What the exercise asks
Your task is to write out exactly the lines from the line containing "Screen dimensions: 1200x675" through the end of the records, inclusive at both ends.

(Pixel coordinate grounding data)
---+---

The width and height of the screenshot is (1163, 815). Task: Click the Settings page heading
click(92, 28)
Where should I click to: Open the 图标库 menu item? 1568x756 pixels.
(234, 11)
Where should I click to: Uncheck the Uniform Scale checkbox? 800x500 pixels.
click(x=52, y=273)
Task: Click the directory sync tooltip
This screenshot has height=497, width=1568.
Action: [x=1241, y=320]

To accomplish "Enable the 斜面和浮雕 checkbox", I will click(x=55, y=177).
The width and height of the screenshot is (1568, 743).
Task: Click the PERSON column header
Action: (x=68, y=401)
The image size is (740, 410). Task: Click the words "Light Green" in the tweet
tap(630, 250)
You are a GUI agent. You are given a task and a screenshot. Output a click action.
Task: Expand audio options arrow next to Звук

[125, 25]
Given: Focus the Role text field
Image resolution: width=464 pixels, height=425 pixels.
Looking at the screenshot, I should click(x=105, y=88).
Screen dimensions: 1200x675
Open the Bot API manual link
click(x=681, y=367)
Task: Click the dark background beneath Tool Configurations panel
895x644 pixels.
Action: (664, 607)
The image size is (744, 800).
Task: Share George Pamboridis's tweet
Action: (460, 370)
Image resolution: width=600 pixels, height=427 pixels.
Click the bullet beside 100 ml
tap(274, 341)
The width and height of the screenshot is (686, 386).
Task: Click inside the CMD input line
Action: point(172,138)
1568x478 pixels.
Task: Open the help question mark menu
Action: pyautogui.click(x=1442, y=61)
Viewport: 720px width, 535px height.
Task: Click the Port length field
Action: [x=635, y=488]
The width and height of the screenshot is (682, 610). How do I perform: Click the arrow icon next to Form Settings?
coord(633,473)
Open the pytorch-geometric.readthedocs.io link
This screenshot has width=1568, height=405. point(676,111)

---+---

Response area
Screen dimensions: 1200x675
Open the Bot API manual link
click(x=681, y=367)
Task: Click the dark background beneath Tool Configurations panel
895x644 pixels.
Action: (664, 607)
The image size is (744, 800).
Task: Share George Pamboridis's tweet
Action: (460, 370)
Image resolution: width=600 pixels, height=427 pixels.
Click the bullet beside 100 ml
tap(274, 341)
The width and height of the screenshot is (686, 386).
Task: Click inside the CMD input line
Action: point(172,138)
1568x478 pixels.
Task: Open the help question mark menu
Action: pyautogui.click(x=1442, y=61)
Viewport: 720px width, 535px height.
Task: Click the Port length field
Action: [x=635, y=488]
The width and height of the screenshot is (682, 610). How do I perform: Click the arrow icon next to Form Settings?
coord(633,473)
Open the pytorch-geometric.readthedocs.io link
This screenshot has width=1568, height=405. point(676,111)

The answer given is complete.